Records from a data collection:
BEGIN

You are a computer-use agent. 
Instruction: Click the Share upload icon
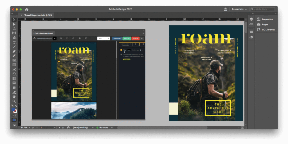click(x=225, y=9)
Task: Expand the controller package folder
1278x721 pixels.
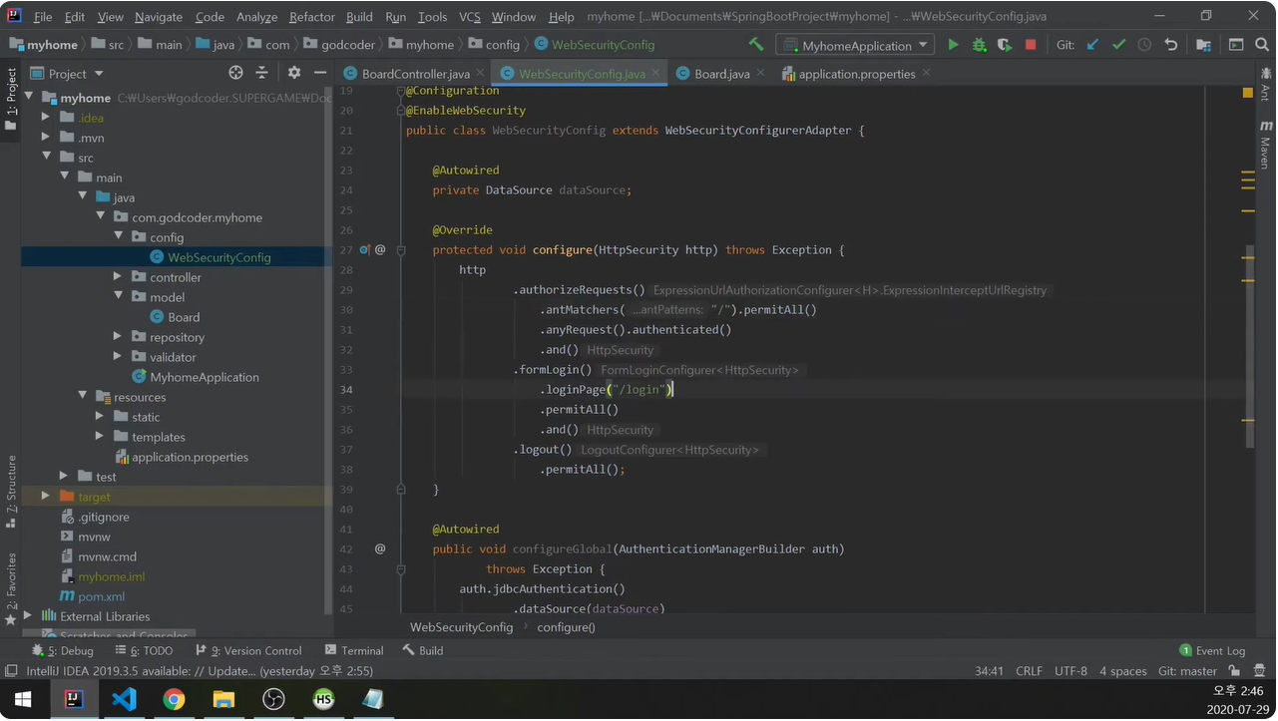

END

**To do:** Repeat only the lines from the one holding "Task: Expand the controller package folder" through the last line of the data, inclusive. Keep the pictures out.

**Expected answer:**
Task: Expand the controller package folder
1278x721 pixels.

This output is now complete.